Little is known about the exchange of gaseous nitrogen (N₂) with the atmosphere in freshwater systems. Although the exchange of N₂, driven by excess or deficiencies relative to saturation values, has little relevance to the atmospheric N₂ pool due to its large size, it does play an important role in freshwater and marine nitrogen (N) cycling. N-fixation converts N₂ to ammonia, which can be used by microbes and phytoplankton, while denitrification/anammox effectively removes it by converting oxidized, inorganic N to N₂. We examined N₂ saturation to infer net biological nitrogen processes in 34 lakes across 5° latitude varying in trophic status, mixing regime, and bathymetry. Here, we report that nearly all lakes examined in the upper Midwest (USA) were supersaturated with N₂ (>85% of samples, n = 248), suggesting lakes are continuously releasing nitrogen to the atmosphere. The traditional paradigm is that freshwaters compensate for N-limitation through N-fixation, but these results indicate that lakes were constantly losing N to the atmosphere via denitrification and/or anammox, suggesting that terrestrial N inputs are needed to balance the internal N cycle.
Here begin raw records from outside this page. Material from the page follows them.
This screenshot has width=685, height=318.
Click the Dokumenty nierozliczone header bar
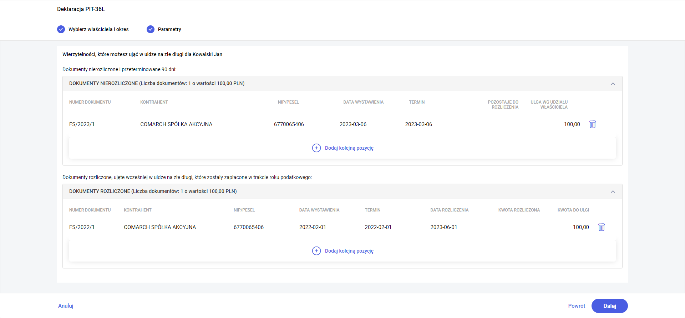321,84
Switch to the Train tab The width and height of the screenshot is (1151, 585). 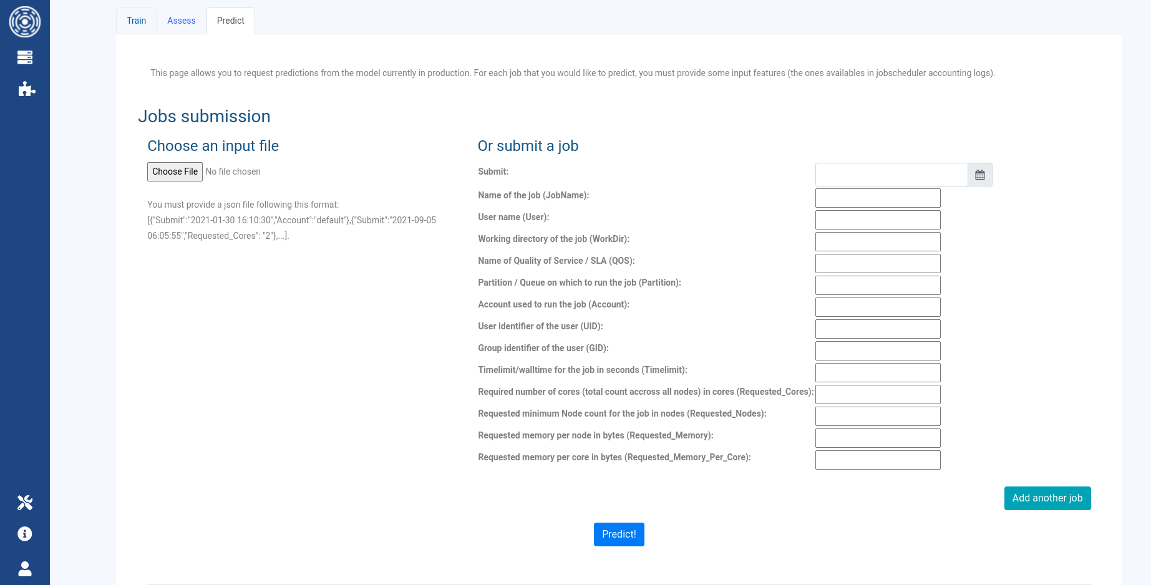coord(136,21)
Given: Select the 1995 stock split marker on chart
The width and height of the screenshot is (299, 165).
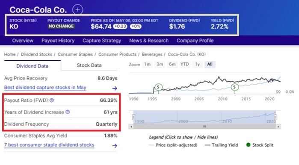Looking at the screenshot, I should 158,87.
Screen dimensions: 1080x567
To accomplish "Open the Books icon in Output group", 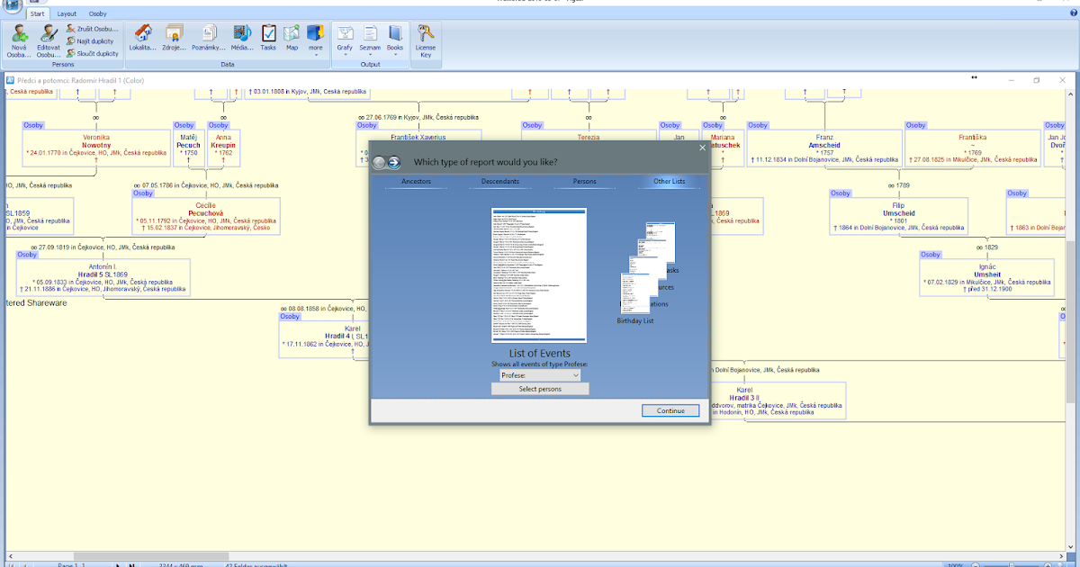I will [394, 38].
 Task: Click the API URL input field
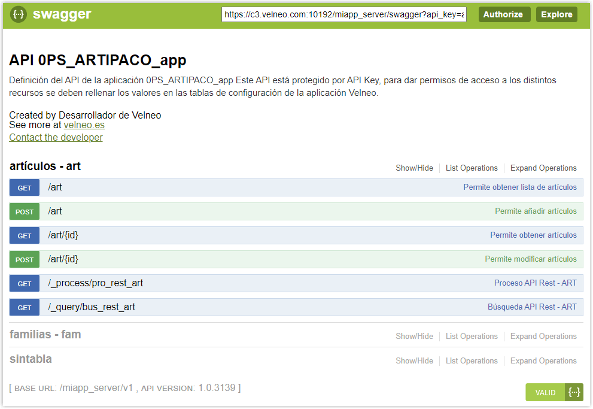[x=343, y=15]
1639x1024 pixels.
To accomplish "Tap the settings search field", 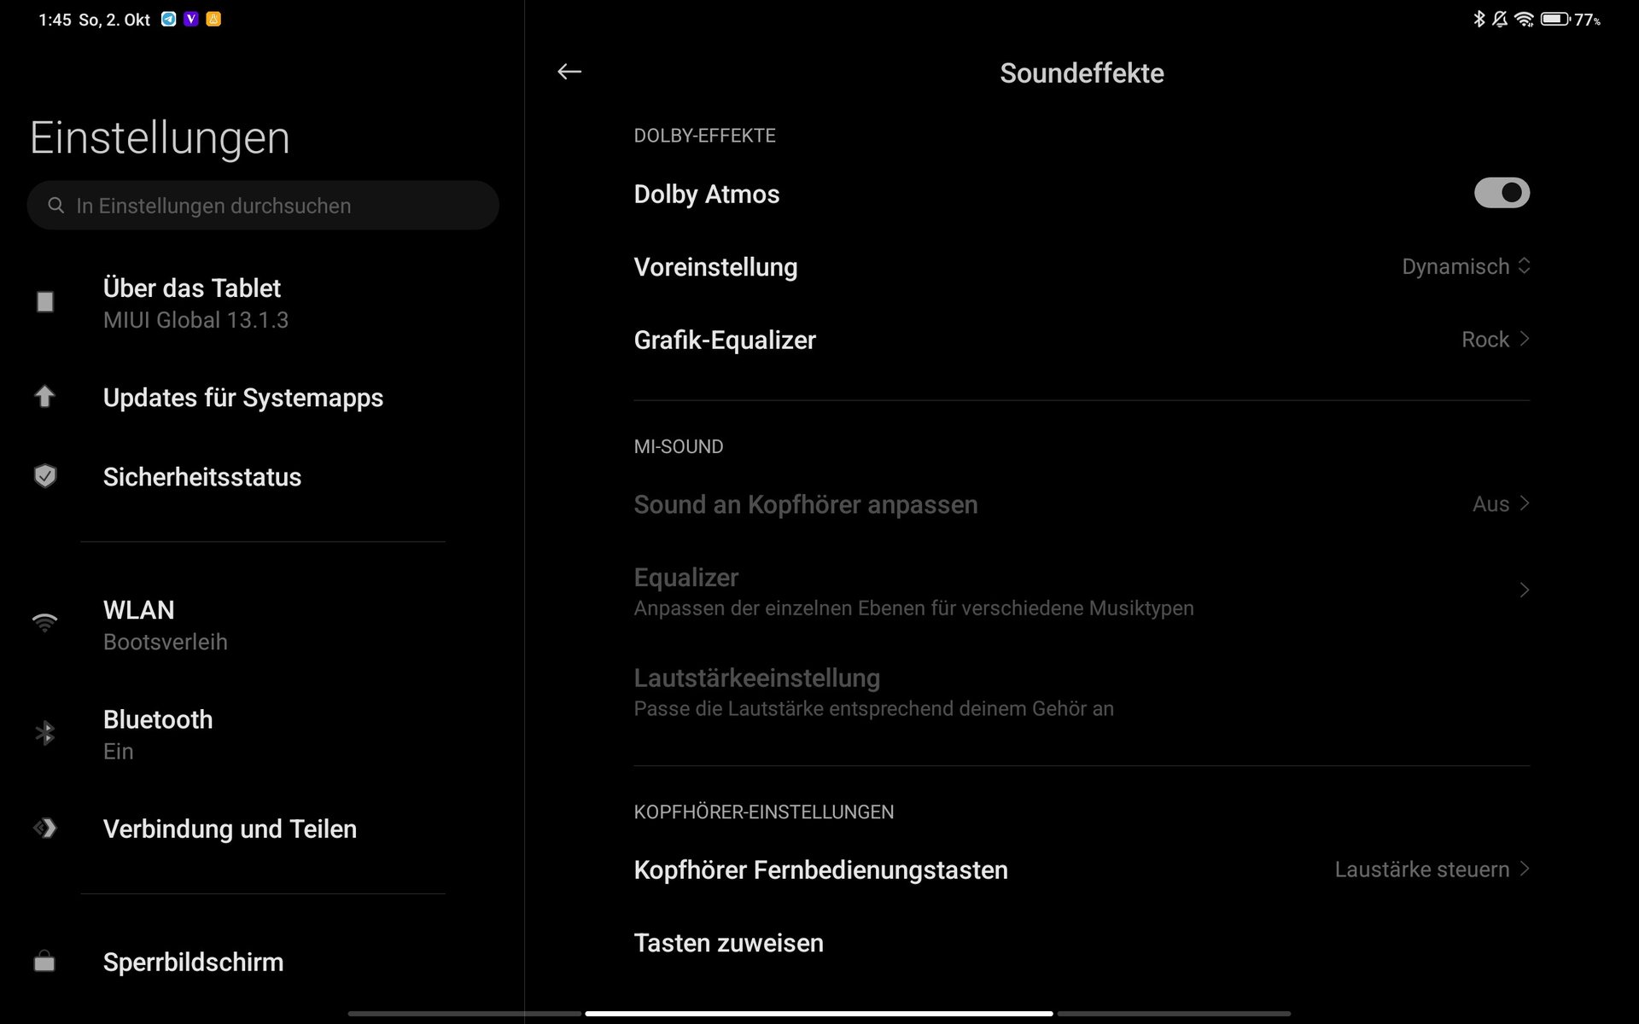I will pyautogui.click(x=263, y=206).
_{关于淡水系统中气态氮 (N 2} ) 与大气的交换知之甚少。尽管 N ₂的交换是由相对于饱和值的过量或不足驱动的，但由于其较大的尺寸，它与大气 N _{2库几乎没有相关性，但它确实在淡水和海洋氮 (N) 循环中发挥着重要作用。}固氮作用将 N ₂转化为氨，可供微生物和浮游植物利用，而反硝化/厌氧氨氧化则通过将氧化的无机 N 转化为 N ₂来有效去除氨。我们检查了 N ₂饱和度来推断纬度 5° 的 34 个湖泊中的净生物氮过程，这些湖泊的营养状态、混合状态和水深不同。_{在这里，我们报告说，几乎所有在美国中西部上部检查的湖泊都被 N 2}过饱和（>85% 的样本，n = 248），这表明湖泊不断向大气中释放氮。传统的范式是淡水通过固氮来补偿氮的限制，但这些结果表明，湖泊通过反硝化和/或厌氧氨氧化不断地将氮流失到大气中，这表明需要陆地氮输入来平衡内部氮循环。